La maladie d’Alzheimer détruit progressivement la mémoire et bouleverse des millions de familles à travers le monde. Mais comment cette pathologie neurodégénérative s’étend-elle d’une région du cerveau à l’autre ? Des scientifiques américains viennent peut-être de lever le voile sur ce mystère crucial.
Une protéine toxique au cœur du processus pathologique
Au centre de cette pathologie se trouve la protéine Tau sous sa forme toxique. Celle-ci s’accumule à l’intérieur des cellules nerveuses, formant des agrégats dévastateurs. Ces dépôts anormaux perturbent le fonctionnement cellulaire et provoquent le déclin progressif des capacités cognitives.
Mais comment cette protéine nocive parvient-elle à contaminer de nouveaux neurones ? C’est précisément la question à laquelle ont tenté de répondre des chercheurs de l’Université de l’Utah.
Arc, la protéine complice malgré elle
L’équipe scientifique a identifié un vecteur inattendu de propagation : la protéine Arc.

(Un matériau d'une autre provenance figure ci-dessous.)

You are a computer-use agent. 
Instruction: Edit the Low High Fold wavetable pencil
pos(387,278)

Normalement bénéfique pour l’organisme, cette molécule assure naturellement le transport d’informations entre les cellules nerveuses grâce à de minuscules capsules appelées vésicules extracellulaires.

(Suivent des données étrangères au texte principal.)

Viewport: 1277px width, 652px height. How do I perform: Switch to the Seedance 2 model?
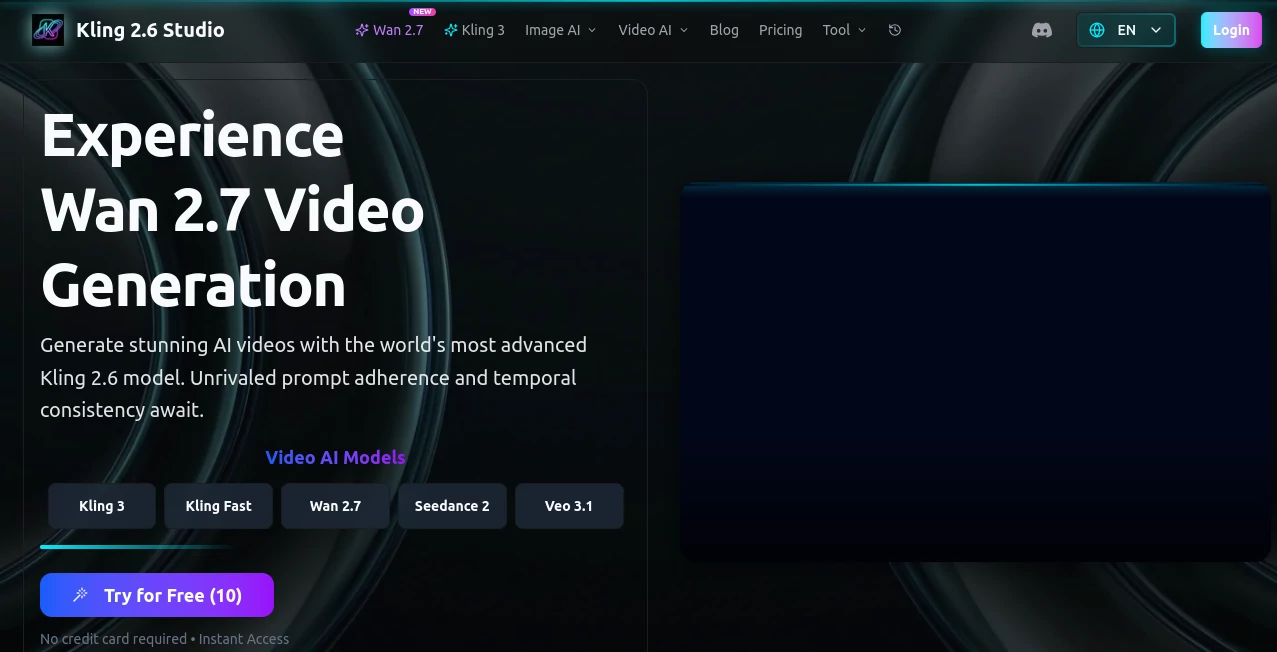(x=452, y=506)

Dans le contexte de la maladie d’Alzheimer, la protéine Tau détournerait ce système de communication pour voyager d’un neurone à l’autre, propageant ainsi la pathologie dans l’ensemble du cerveau.
Des expériences révélatrices sur des modèles animaux
Les scientifiques ont conduit des tests sur des souris génétiquement modifiées pour développer Alzheimer. Lorsqu’ils ont supprimé la protéine Arc chez ces animaux, ils ont constaté une diminution significative de la transmission de Tau entre neurones.
Les analyses ont révélé que la présence de Tau dans les vésicules extracellulaires chutait considérablement en l’absence d’Arc. Cette observation confirme le rôle central de cette protéine dans le mécanisme de dissémination.
Un double rôle paradoxal pour Arc
Fait surprenant, Arc ne serait pas uniquement complice de la propagation. Cette protéine jouerait également un rôle protecteur en aidant les neurones à éliminer la protéine Tau toxique hors de la cellule.
Cette découverte complexifie la donne : bloquer totalement Arc pourrait s’avérer contre-productif. L’enjeu consisterait plutôt à empêcher spécifiquement le transfert de Tau vers des cellules nerveuses encore saines, sans entraver les fonctions bénéfiques d’Arc.
Des traces chez l’humain, mais la prudence reste de mise
Les chercheurs ont également détecté des vésicules contenant simultanément Arc et Tau dans des tissus cérébraux humains. Toutefois, des investigations complémentaires demeurent indispensables pour confirmer l’existence de ce mécanisme chez l’homme.
Bien que prometteuse, cette avancée ne modifie pas encore la prise en charge quotidienne des patients. Elle apporte néanmoins une compréhension nouvelle des mécanismes sous-jacents à la progression de la maladie.
Un espoir pour 57 millions de malades
L’enjeu est considérable. Selon les données de l’Organisation mondiale de la santé publiées en 2021, environ 57 millions de personnes souffrent de démences dans le monde. En France, plus de 1,4 million d’individus sont concernés par ces pathologies neurologiques.
Cette découverte ouvre la voie à de possibles thérapies capables de ralentir la progression d’Alzheimer en bloquant sélectivement la diffusion de Tau, tout en préservant les fonctions essentielles des protéines impliquées.
Si le chemin reste long avant une application clinique concrète, cette percée scientifique redonne espoir aux familles touchées par cette maladie dévastatrice.